Теперь Энлиль рассмотрел одноглазого подробнее. Тот склонил голову, сказал:
– Здрасьте.
От вида растрёпы и распустёхи одноглазого прекрасные губы Энлиля скривила гримаса. Его душа не терпела фальши ни в каком виде, а весь одноглазый, кроме разве что повязки на глазу, но включая лохмотья, неуместную наготу и гнусный взгляд – был весь сплошная фальшивка.
Так Энлиль и процедил.
– Что? – переспросил пухлый рабочий болезненного вида.
– Он сказал «фальшивка».
Энки мысленно простонал:
«Ой, мама, ой мамочка, – и мысленно же услышал, как Эри спокойно и бестрепетно говорит – сыночек, мужчина рождён для того, чтобы то и дело упаковывать свой чемоданчик на военные сборы. Так повелось и поверь, мама тут ни причём».
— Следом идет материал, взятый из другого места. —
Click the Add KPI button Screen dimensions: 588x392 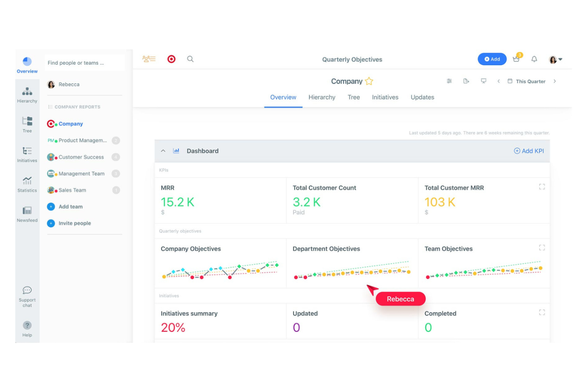coord(528,151)
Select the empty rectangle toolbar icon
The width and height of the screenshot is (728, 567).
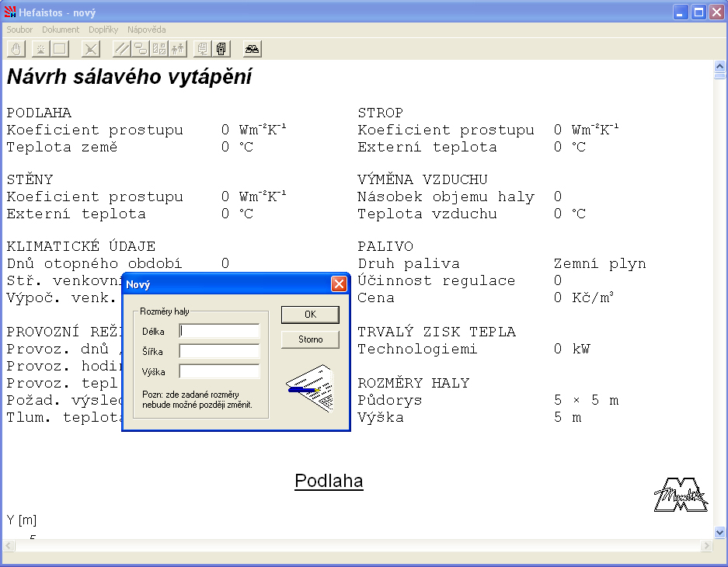(x=60, y=49)
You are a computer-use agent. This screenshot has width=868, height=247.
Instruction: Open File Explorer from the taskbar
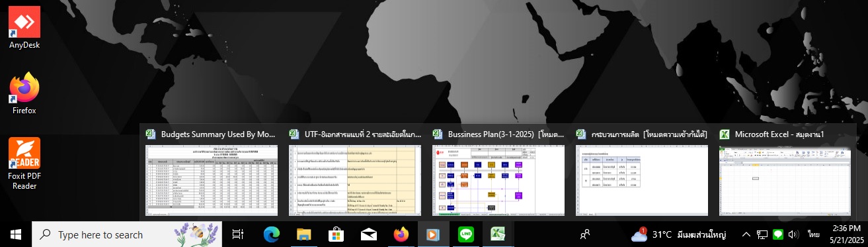coord(303,234)
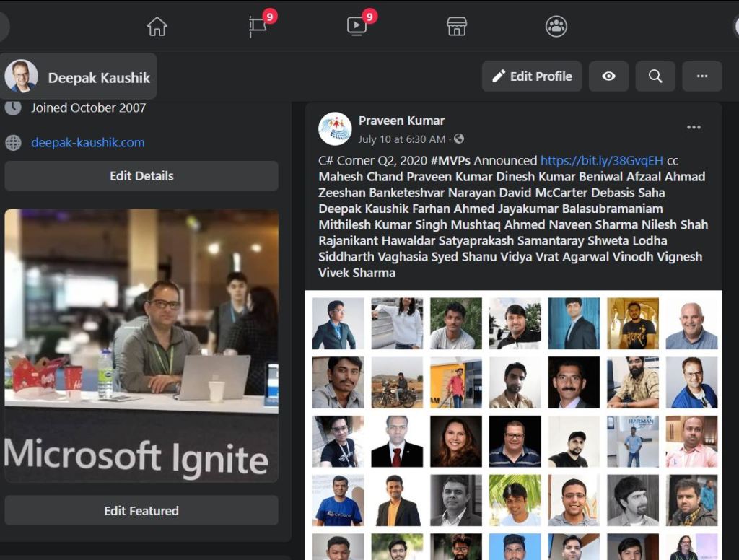
Task: Click Praveen Kumar post author name
Action: pyautogui.click(x=401, y=121)
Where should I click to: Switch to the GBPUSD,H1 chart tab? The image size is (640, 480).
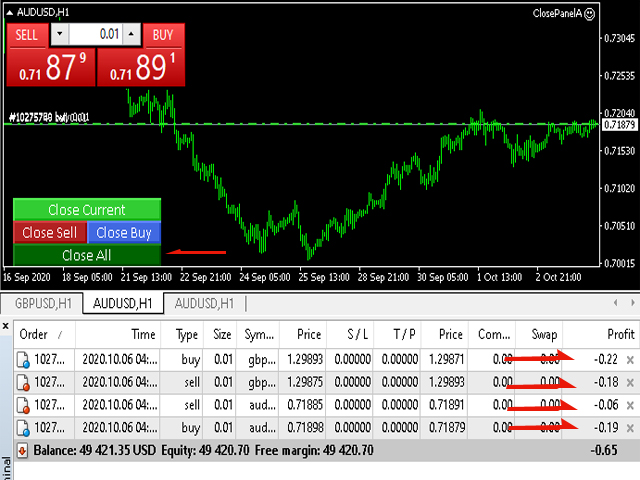(x=43, y=304)
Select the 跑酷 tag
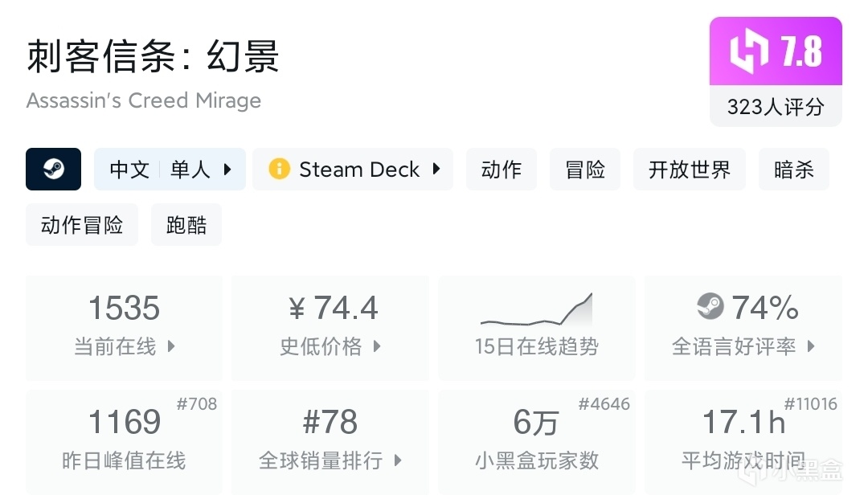868x499 pixels. (186, 225)
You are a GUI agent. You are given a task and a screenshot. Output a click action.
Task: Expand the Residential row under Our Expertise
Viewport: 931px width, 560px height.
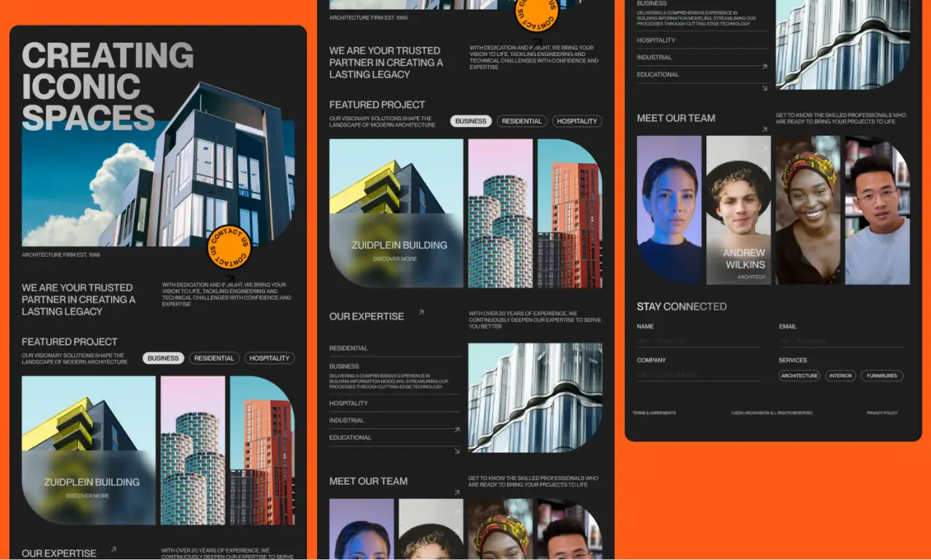coord(394,348)
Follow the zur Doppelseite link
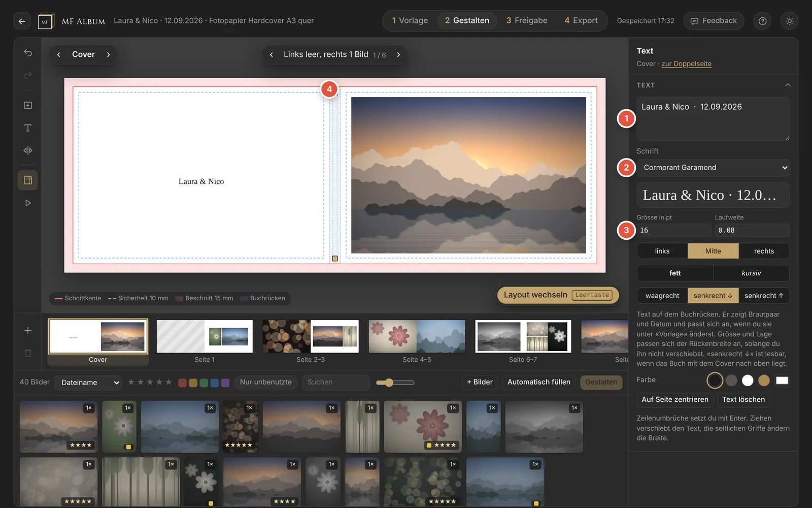Image resolution: width=812 pixels, height=508 pixels. click(686, 64)
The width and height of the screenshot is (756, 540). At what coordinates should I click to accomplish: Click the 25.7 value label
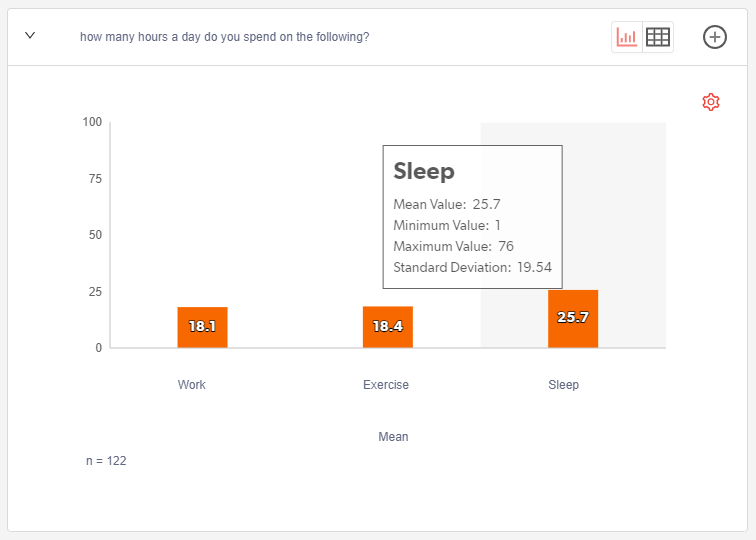573,317
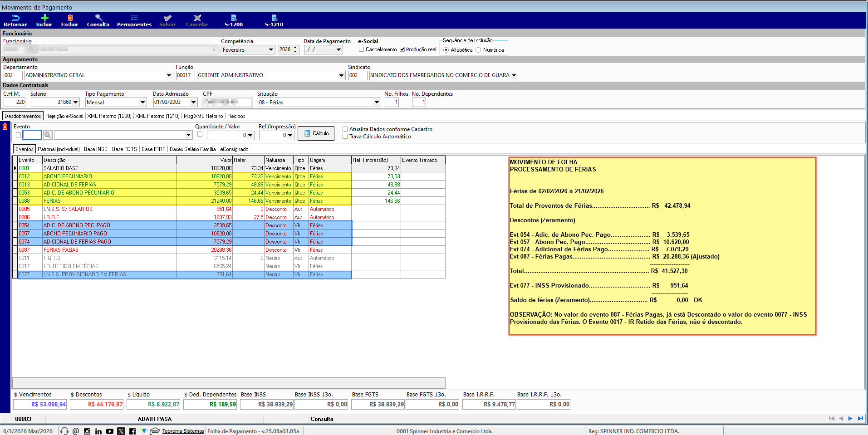Image resolution: width=868 pixels, height=435 pixels.
Task: Select the Numérica sequence option
Action: (478, 50)
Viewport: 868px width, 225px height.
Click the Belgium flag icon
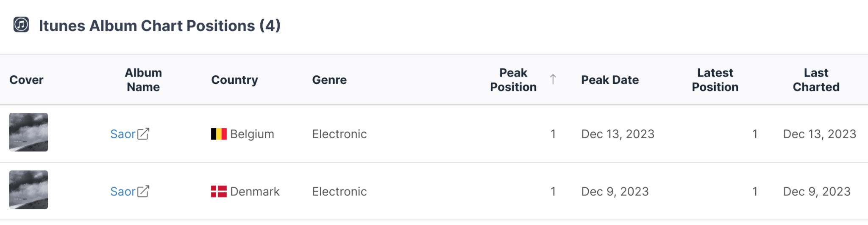pos(219,134)
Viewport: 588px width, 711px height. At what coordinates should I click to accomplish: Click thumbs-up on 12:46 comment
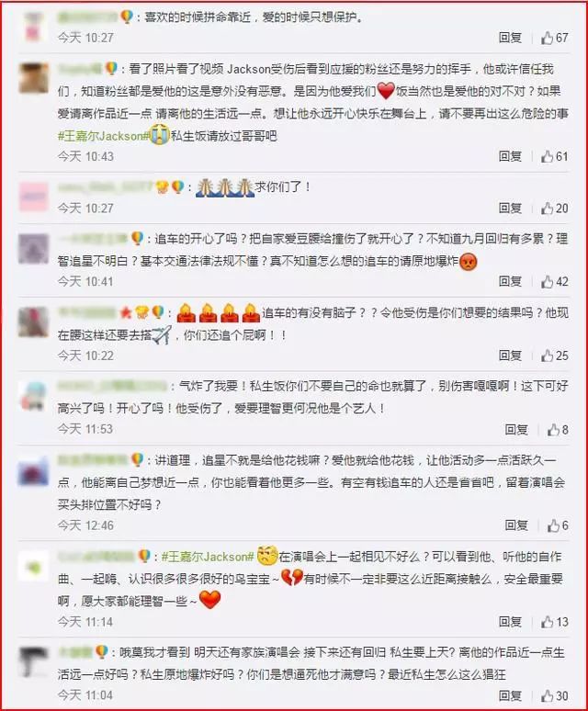[x=557, y=525]
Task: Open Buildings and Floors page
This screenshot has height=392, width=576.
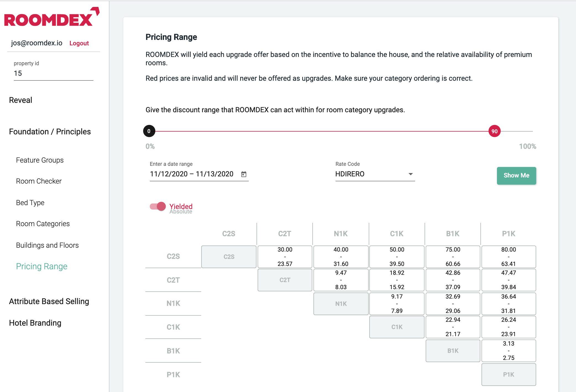Action: [x=47, y=245]
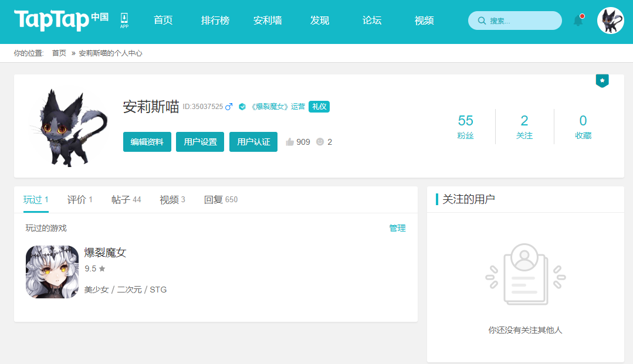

Словом, Энлиль решил свести на нет всё, чего он, Энки, достиг своей задушевностью и знанием мужской сути изнутри.
Тотчас послышались сбивчивые голоса:
– У нас спилка. Разрубить не сможете.
– Только если откопаете ту штуку и сбросите нам на головы.
При этих словах, брошенных горячим молодым голосом, командор замедленно, как золотой эндемичный хищник, повернул свою на загляденье скульптурную голову. Но не с целью вычислить молвившего нехорошие слова, а потому что и, правда, – слова были нехорошие.
– Вот те раз. Удивился, златопогонник. – Тявкнул егозливый тенорок. – Все знают про ту штуку.
Энлиль повёл себя так – разговоры продолжать, заигрывать даже взглядом не стал. Кивнул и пошёл прочь, оставив всех в недоумении насчёт того, до чего же разные родные братья-кровопивцы. Но, как с обидой почувствовал Энки, вообразивший себя Своим, уважения ему это различие не прибавило. Скорее, бунтовщики зла не испытали, воочию узрев потенциального расстрельщика. Почему бы? Странные аннунаки. Энки вынужден был убедиться в неверности публики. Возможно, дело было в том, что Энлиль никогда бы не назвал этих страдающих дураков публикой. Для него они были проблемой, головной болью и только.
Ясно же, он их ничуточки не жалеет.
Предаться дальнейшему осмыслению суеты сует Энки не успел. Энлиль позвал его, вернее, просто заговорил, и Энки послушно, как какой-нибудь работяга, поплёлся за ним в сторону холмов, где сбоку Солнце силилось прорвать защитный купол над спальным районом.